Çölün ortasında gemi inşaa ediyor.
Nuh bu!
Öyle sıradan bir değil!
İnsanlığın ikinci atası…
Yıllarca kavmine seslendi.
Alaya alındı, yalnız bırakıldı ama sabrı tükenmedi.
Gemiyi inşa ederken dalga geçtiler, “Denizin ve suyun olmadığı bir yerde gemi yapmak!!!”
O ise çekici vurdu, tahtayı koyması gereken yere koydu.
Sabır burada, sadece beklemek değil; beklerken çalışmak, beklerken üretmekti.
Aktif sabır derler buna.
Her babayiğidin yapabileceği bir şey değil.
Hud’un kıssasında ise başka bir nefes var, başka bir ses var.

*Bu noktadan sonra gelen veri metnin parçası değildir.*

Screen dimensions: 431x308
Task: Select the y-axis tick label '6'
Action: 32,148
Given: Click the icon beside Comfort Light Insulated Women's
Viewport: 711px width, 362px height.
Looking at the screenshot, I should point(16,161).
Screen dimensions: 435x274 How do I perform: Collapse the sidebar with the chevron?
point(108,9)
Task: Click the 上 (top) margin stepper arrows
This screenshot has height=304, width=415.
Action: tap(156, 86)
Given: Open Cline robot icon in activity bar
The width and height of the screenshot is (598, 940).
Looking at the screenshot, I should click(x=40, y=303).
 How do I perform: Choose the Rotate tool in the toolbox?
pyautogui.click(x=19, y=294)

Netliğin ve kararlılığın sesi.
Hud dimdik yaşayan bir peygamberdi.
Kavminin inadı karşısında tek başına ayağa kalktı.
“Yolum budur!” dedi.
“Ne bir adım geri ne de bir adım sağa sola.”

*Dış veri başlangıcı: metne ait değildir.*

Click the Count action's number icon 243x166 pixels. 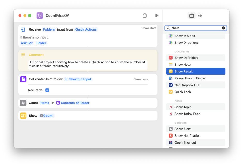[x=23, y=103]
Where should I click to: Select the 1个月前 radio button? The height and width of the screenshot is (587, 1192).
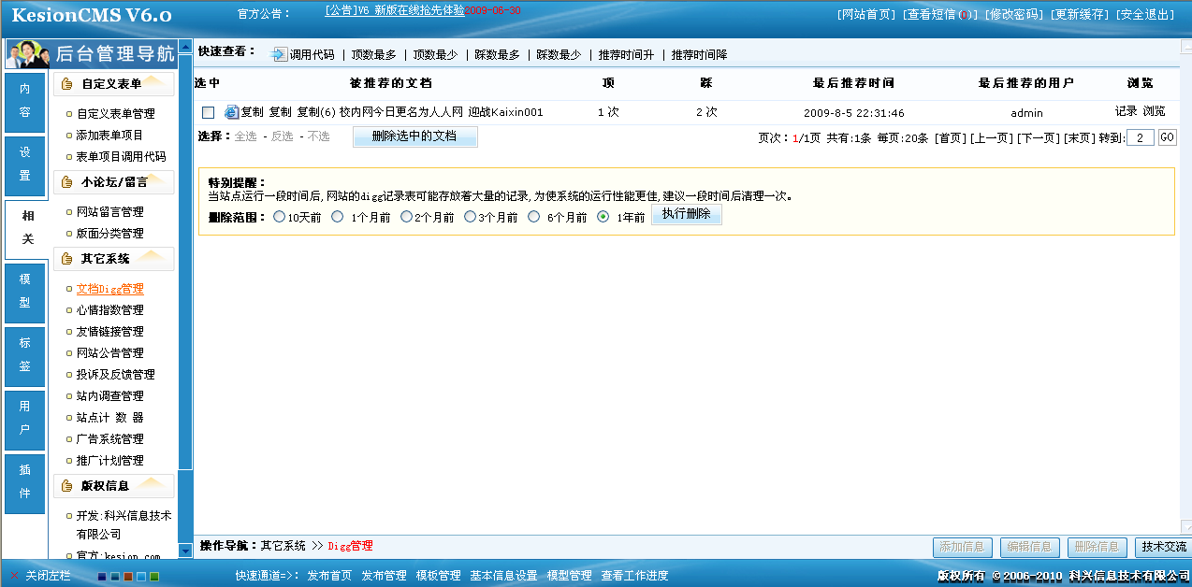pos(337,217)
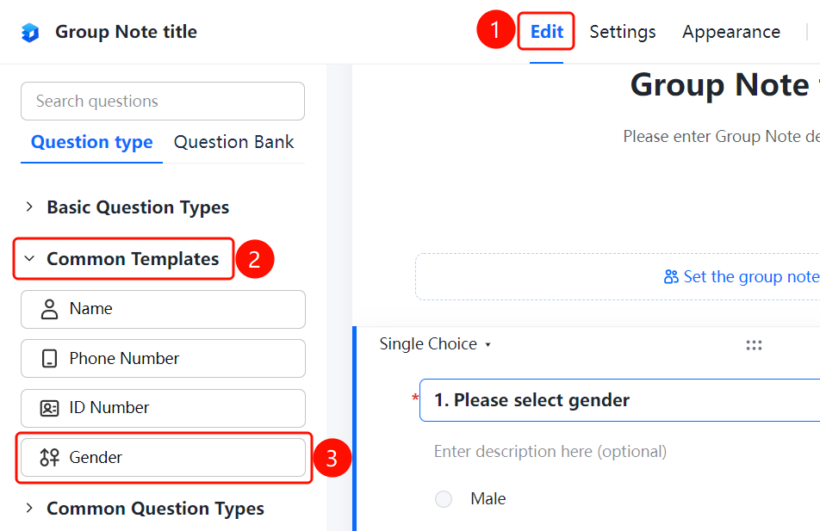This screenshot has width=820, height=531.
Task: Add the Phone Number template question
Action: (x=163, y=359)
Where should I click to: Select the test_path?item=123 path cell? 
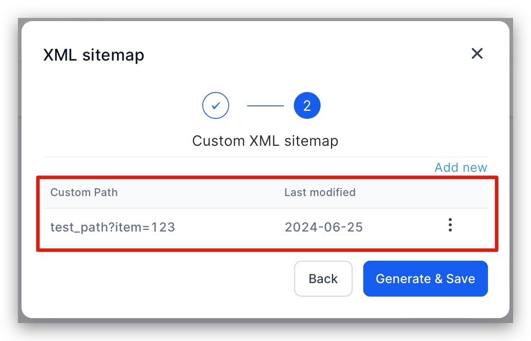tap(113, 227)
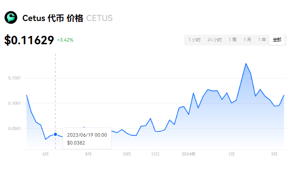292x173 pixels.
Task: Click the Cetus 代币 价格 heading
Action: 53,18
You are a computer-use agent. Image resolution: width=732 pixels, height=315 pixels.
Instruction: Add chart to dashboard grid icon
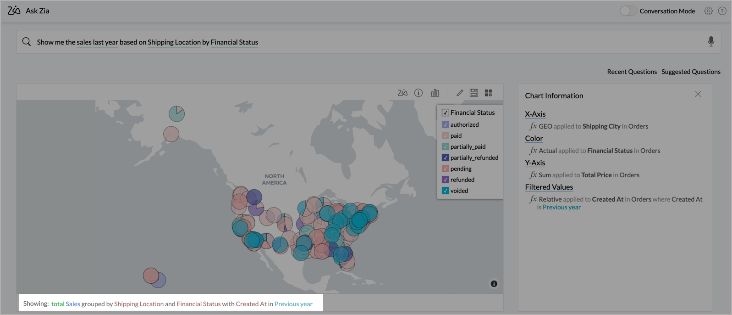[488, 93]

İşte böyle bir duruşa “kararlılık” denir.
Psikolojik boyutta sabır, duyguların fırtınasını yönetebilmektir.
Kaygı dalgası yükseldiğinde, “Bu bir misafir; kalbime uğrayacak ve geçecek.” diyebilmektir.

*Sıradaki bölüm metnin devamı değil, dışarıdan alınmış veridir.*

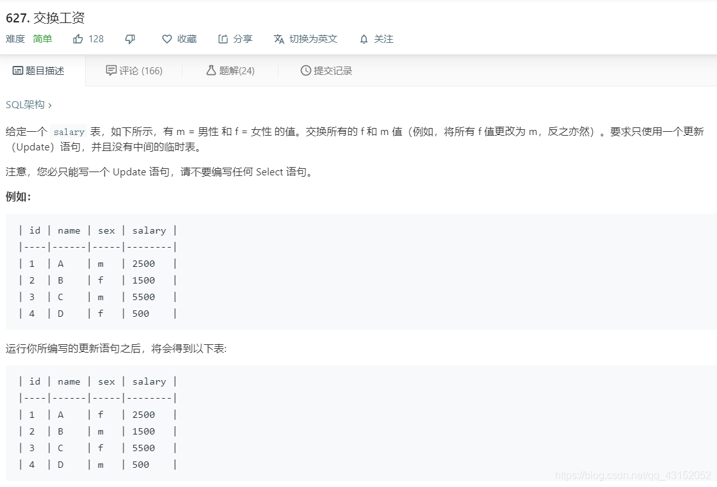717x487 pixels.
Task: Click 切换为英文 to switch language
Action: [x=314, y=38]
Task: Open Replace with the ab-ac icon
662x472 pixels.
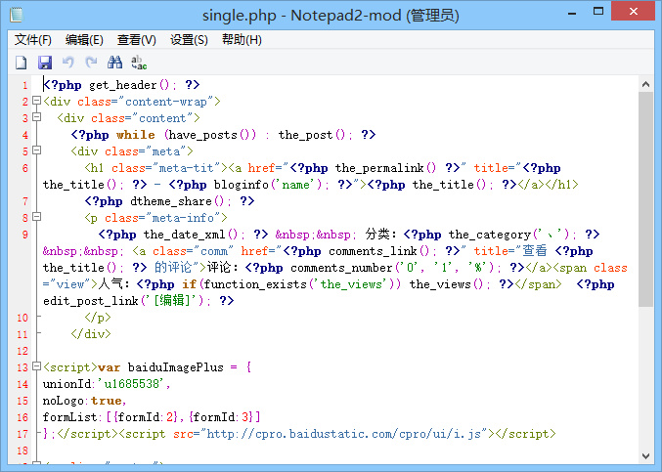Action: 138,63
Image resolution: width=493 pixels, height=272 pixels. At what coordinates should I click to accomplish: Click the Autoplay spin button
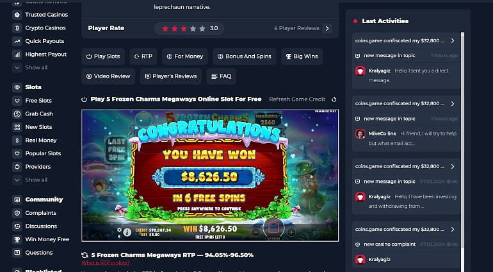pyautogui.click(x=273, y=228)
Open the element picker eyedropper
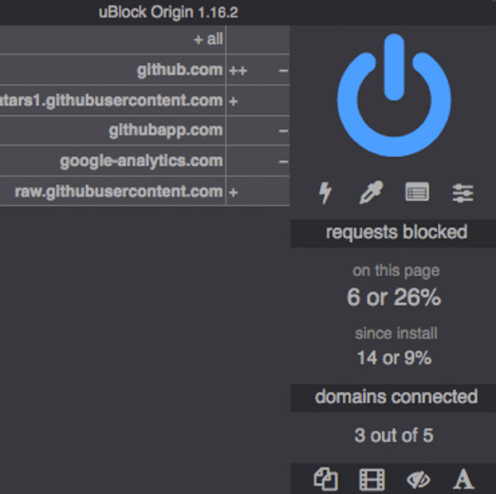Viewport: 496px width, 494px height. pos(370,193)
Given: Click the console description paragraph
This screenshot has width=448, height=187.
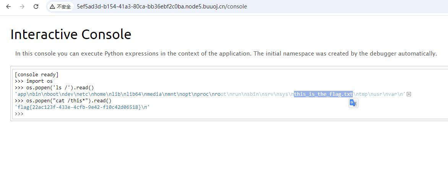Looking at the screenshot, I should (226, 54).
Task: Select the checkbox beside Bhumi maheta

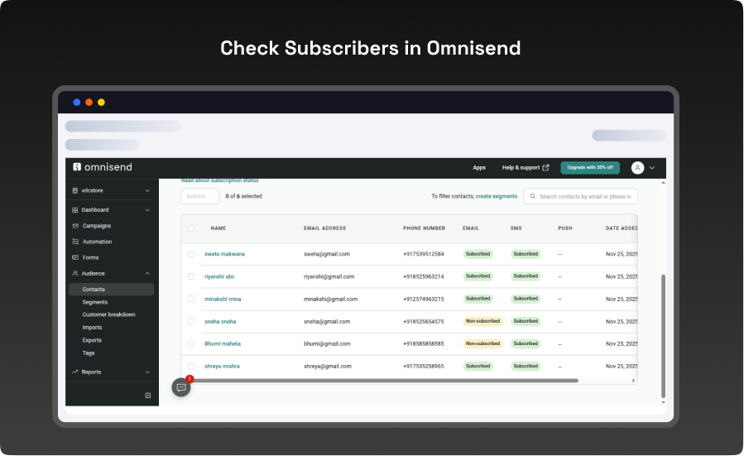Action: pos(191,343)
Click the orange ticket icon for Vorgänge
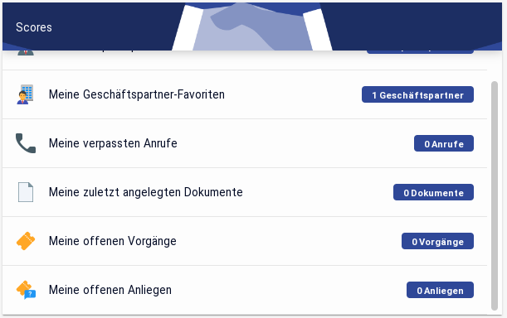 tap(26, 241)
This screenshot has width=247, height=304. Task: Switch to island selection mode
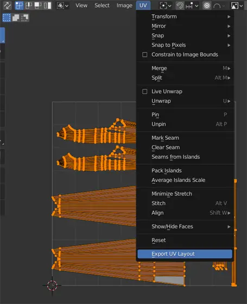click(47, 5)
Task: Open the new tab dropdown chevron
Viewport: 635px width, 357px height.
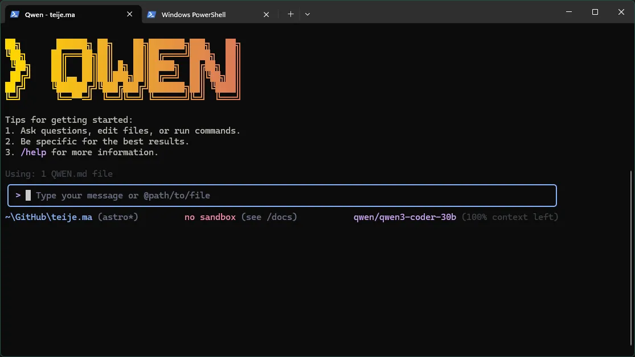Action: (x=308, y=14)
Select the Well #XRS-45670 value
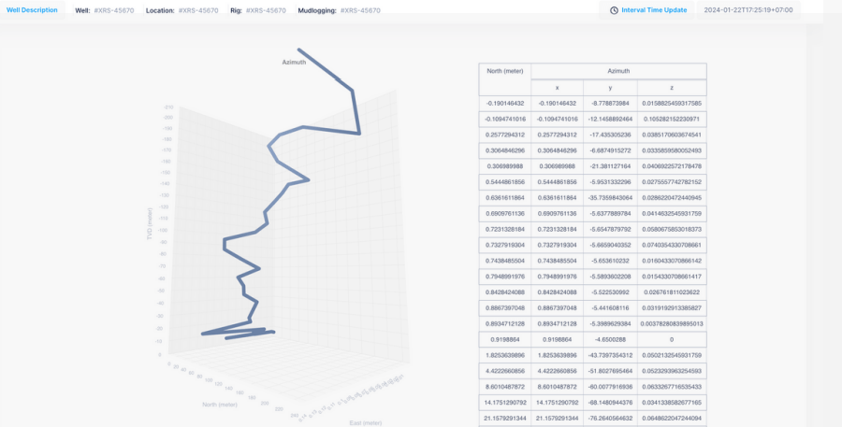 click(114, 10)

Misafiri gönderenin hatırına katlanacaktır o sıkıntıya.
Sabır ama kime göre ve kim için nedir?
Mesela;
Bir öğrenci için sabır, yıllarca çalışıp meyveyi vaktinde toplamaktır.
Bir danışan için sabır, öfkenin ortasında nefesini yavaşlatabilmektir.
Bir çiftçi için sabır, toprağa tohumu gömüp aylarca toprağın sessizliğine güvenmektir.
Bir anne için sabır, uykusuz gecelerde bebeğinin nefesini dinleyebilmektir.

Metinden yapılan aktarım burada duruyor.